Angelica is different from a Buñuel film in its whimsicality, which is romantic and fleeting rather than sardonic and mocking. This is both a strength and weakness. Some of the more tender moments – Isaac obsessing, Blow-Up style, over a series of photographs strung up in his bedroom, the panning camera turning them into a veritable Kinetoscope film – enforce the theme of obsession not as a dangerous mania, but as an ends to be pursued, come logic or not. But sometimes de Oliveira’s soft-heartedness betrays him and, as when the smiling Angelica appears and disappears rapidly behind Isaac, making his too-late turns comical, any tension and yearning is replaced with simple and boring unexplained phenomena.

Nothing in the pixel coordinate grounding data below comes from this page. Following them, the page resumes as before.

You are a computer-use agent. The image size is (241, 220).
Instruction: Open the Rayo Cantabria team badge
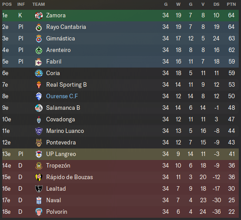pos(39,27)
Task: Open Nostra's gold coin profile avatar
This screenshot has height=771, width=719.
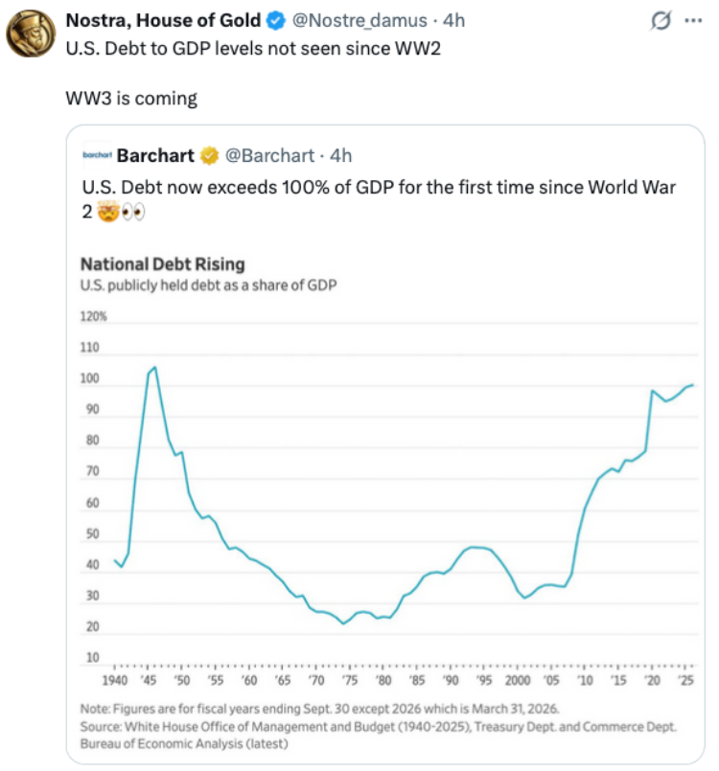Action: pos(31,34)
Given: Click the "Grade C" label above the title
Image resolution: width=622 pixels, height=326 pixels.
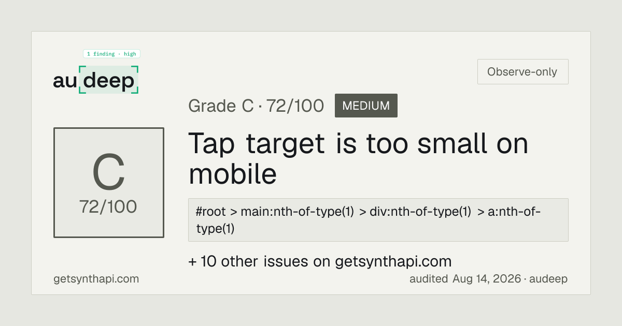Looking at the screenshot, I should tap(221, 106).
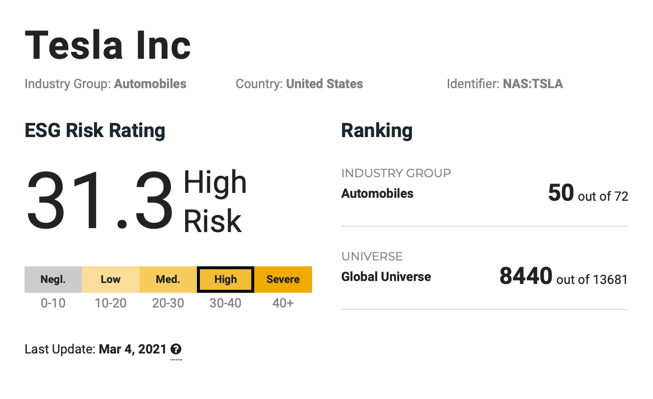Click the Mar 4, 2021 update date
This screenshot has width=653, height=399.
click(x=132, y=350)
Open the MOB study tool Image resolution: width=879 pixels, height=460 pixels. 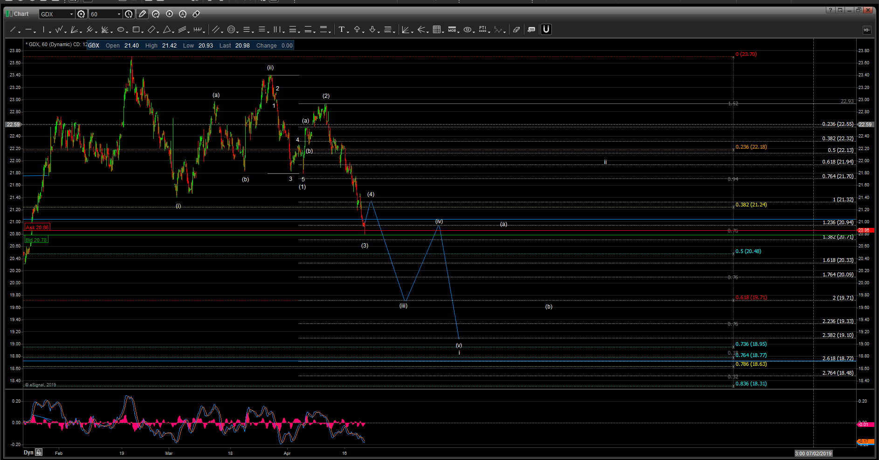452,30
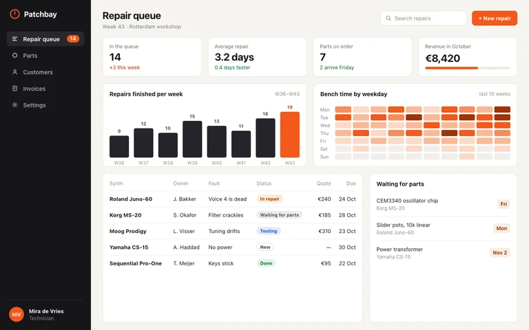Click the 14 badge on Repair queue
This screenshot has height=330, width=529.
pos(73,39)
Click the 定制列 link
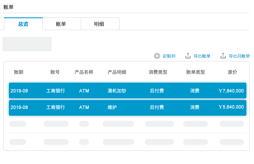The width and height of the screenshot is (254, 164). click(169, 56)
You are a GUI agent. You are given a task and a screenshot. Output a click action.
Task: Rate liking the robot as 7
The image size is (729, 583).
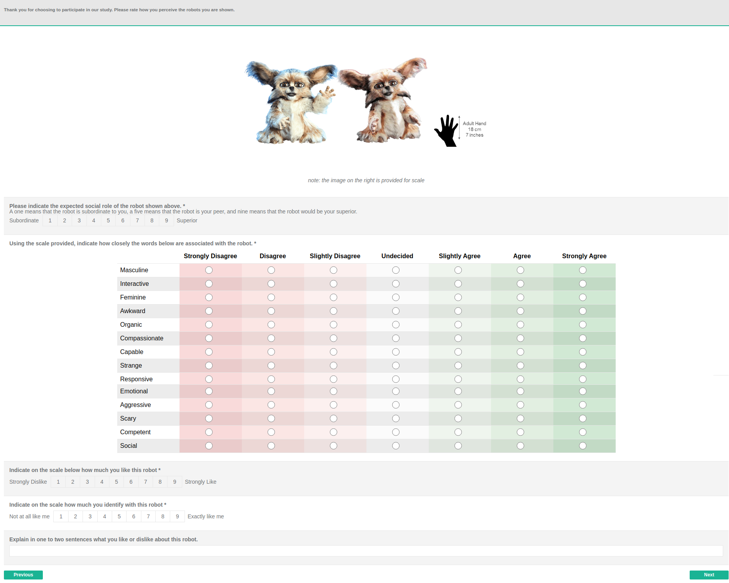[x=146, y=482]
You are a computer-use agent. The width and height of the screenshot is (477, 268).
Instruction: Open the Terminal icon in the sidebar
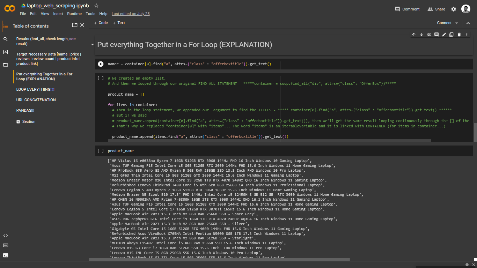click(x=5, y=255)
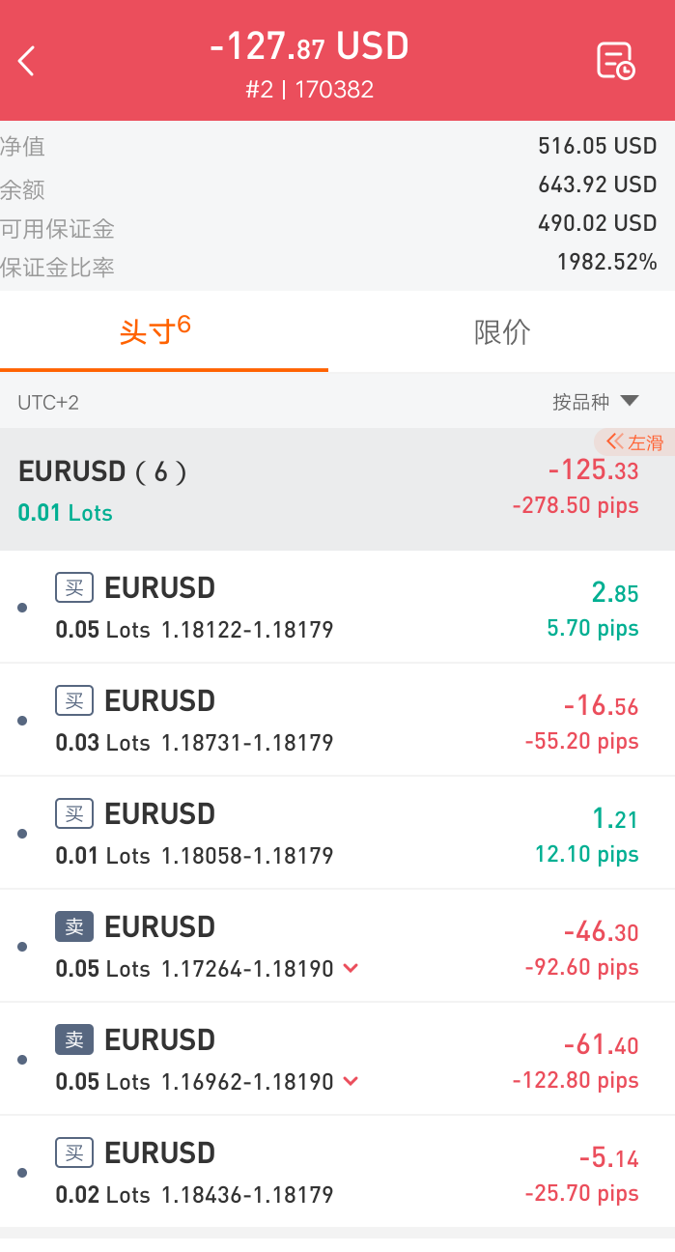Expand the red chevron on 1.16962-1.18190 row
675x1252 pixels.
[x=351, y=1081]
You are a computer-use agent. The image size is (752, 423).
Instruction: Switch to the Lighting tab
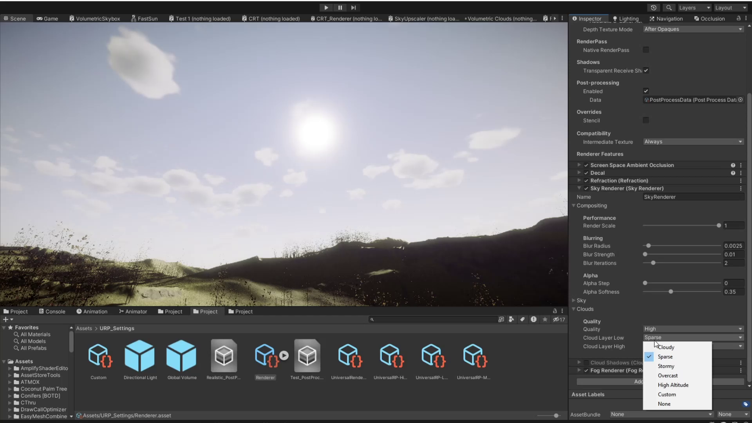coord(629,18)
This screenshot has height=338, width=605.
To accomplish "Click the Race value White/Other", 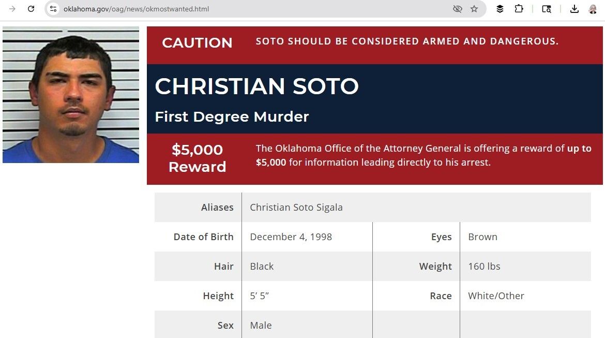I will 496,296.
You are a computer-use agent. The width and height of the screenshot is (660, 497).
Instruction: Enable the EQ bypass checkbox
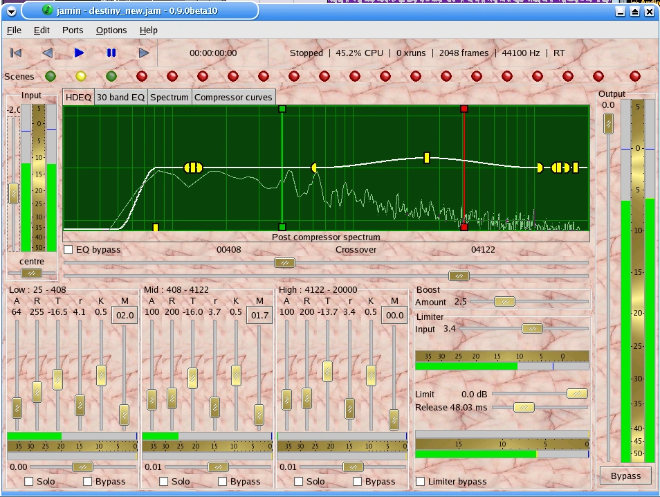(x=68, y=249)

Still, the director isn’t afraid to hint at something meaningful in the everyday. The aforementioned photos, which alternate between worker in the

field and Angelica, seem to reach for some kind of esoteric montage. The meaning – perhaps that simplicity is desirable – dances on the fringe, frequently alluding grasp. Maddening at times, the elusiveness of any concrete interpretation is intentional. It’s as ephemeral as the camera’s inability to capture life beyond the original likeness, which is ultimately what drives Isaac to the verge of madness.